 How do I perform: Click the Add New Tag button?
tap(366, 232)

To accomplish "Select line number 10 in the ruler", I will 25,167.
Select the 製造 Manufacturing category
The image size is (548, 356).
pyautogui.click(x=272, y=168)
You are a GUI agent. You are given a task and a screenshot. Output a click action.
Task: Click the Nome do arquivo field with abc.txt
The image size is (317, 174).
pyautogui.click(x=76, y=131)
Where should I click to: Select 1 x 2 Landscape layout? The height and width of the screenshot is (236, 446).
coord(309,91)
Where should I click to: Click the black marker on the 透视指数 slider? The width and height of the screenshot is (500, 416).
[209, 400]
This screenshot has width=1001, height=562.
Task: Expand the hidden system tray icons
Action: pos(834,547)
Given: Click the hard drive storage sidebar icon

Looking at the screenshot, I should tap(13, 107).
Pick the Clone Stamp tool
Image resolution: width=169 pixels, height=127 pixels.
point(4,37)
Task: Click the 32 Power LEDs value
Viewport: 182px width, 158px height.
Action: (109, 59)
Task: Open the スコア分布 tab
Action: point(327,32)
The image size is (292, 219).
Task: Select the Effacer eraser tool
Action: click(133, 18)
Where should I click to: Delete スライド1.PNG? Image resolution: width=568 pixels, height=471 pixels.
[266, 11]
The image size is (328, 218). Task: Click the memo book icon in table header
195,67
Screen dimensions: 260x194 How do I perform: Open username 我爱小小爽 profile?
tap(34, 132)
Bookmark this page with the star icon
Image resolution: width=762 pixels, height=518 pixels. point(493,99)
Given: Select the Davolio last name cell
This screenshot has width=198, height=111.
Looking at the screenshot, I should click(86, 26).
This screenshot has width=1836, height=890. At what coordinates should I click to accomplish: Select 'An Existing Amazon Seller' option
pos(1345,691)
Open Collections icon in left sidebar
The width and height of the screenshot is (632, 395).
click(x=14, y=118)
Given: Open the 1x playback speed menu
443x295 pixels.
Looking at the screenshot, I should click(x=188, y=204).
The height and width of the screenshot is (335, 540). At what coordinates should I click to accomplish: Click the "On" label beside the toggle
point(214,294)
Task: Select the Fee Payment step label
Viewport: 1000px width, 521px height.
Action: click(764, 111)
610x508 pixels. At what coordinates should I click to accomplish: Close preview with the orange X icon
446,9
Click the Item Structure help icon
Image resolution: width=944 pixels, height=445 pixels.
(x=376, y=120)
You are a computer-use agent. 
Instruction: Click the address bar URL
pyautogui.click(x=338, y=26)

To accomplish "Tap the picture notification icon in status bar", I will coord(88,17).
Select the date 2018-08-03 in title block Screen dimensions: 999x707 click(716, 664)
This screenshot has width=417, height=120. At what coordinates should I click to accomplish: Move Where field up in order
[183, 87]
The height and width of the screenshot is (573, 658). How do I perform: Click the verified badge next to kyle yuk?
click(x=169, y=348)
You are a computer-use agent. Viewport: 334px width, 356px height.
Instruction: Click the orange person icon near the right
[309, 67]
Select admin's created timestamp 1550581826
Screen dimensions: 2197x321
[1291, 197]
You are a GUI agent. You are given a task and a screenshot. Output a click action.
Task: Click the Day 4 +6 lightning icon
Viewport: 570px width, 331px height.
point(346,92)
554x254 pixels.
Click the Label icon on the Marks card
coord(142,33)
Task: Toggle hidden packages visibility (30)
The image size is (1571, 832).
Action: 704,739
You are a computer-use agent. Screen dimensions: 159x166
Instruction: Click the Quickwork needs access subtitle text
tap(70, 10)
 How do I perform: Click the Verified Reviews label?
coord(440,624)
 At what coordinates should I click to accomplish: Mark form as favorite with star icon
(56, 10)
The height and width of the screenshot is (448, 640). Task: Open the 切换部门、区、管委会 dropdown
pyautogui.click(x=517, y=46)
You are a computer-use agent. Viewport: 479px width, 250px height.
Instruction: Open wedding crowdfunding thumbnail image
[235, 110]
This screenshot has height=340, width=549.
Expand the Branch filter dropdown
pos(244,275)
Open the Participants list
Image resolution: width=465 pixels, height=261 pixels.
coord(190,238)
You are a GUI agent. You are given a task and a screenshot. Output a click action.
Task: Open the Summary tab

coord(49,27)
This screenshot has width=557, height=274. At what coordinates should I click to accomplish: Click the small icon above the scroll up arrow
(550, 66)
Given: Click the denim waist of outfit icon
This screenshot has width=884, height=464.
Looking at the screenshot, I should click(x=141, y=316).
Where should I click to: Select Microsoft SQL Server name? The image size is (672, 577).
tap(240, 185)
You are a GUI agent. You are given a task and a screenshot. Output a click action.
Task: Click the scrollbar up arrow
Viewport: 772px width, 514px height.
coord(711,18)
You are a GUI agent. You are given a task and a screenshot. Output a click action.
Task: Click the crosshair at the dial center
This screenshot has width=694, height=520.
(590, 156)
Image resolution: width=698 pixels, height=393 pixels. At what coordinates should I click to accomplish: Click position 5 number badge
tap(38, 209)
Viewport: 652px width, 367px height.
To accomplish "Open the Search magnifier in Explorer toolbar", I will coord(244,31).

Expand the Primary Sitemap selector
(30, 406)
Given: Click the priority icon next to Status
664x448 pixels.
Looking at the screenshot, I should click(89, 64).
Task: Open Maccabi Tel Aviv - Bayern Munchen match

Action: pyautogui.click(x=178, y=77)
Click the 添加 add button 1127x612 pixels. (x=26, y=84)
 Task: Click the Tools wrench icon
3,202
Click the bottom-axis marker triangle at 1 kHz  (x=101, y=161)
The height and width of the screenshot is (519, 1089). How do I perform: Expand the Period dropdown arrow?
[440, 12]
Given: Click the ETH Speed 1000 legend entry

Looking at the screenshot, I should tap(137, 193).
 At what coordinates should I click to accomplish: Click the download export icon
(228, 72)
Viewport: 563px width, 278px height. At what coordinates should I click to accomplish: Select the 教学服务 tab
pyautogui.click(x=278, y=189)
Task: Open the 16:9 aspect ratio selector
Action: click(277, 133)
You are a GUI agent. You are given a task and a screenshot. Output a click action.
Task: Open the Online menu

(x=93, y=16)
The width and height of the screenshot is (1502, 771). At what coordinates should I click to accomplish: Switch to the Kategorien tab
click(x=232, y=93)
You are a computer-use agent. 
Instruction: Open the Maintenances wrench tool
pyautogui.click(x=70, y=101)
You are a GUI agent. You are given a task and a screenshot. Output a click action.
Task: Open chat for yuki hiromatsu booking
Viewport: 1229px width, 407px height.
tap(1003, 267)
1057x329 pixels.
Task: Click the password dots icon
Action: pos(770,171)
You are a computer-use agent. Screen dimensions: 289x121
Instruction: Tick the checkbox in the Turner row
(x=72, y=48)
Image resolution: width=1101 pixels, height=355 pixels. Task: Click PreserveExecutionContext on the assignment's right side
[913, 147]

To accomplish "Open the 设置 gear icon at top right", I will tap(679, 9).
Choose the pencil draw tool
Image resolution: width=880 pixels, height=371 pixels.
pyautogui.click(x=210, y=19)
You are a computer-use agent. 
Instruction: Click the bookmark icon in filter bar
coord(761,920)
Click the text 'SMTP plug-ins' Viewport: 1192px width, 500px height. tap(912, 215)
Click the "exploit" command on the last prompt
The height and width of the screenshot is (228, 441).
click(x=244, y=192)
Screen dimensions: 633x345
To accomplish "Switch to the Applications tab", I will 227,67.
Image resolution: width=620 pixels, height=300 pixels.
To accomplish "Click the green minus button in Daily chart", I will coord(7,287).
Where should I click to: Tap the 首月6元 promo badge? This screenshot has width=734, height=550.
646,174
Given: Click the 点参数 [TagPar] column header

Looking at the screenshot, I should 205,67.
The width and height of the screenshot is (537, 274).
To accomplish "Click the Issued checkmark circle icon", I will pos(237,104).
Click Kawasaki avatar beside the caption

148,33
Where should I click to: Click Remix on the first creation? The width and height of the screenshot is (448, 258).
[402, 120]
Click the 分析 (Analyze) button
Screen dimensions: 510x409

§ **ASSIGNMENT**
Print the lines above from the one with "Screen dimensions: 2197x321" through the one with "This screenshot has height=340, width=549.", both included, exactly as written and nothing more.

§ **RESPONSE TO THE TASK**
Screen dimensions: 2197x321
[1291, 197]
You are a GUI agent. You are given a task and a screenshot. Output a click action.
Task: Click the Day 4 +6 lightning icon
Viewport: 570px width, 331px height.
point(346,92)
554x254 pixels.
Click the Label icon on the Marks card
coord(142,33)
Task: Toggle hidden packages visibility (30)
The image size is (1571, 832).
Action: 704,739
You are a computer-use agent. Screen dimensions: 159x166
Instruction: Click the Quickwork needs access subtitle text
tap(70, 10)
 How do I perform: Click the Verified Reviews label?
coord(440,624)
 At what coordinates should I click to accomplish: Mark form as favorite with star icon
(56, 10)
The height and width of the screenshot is (448, 640). Task: Open the 切换部门、区、管委会 dropdown
pyautogui.click(x=517, y=46)
You are a computer-use agent. Viewport: 479px width, 250px height.
Instruction: Open wedding crowdfunding thumbnail image
[235, 110]
This screenshot has height=340, width=549.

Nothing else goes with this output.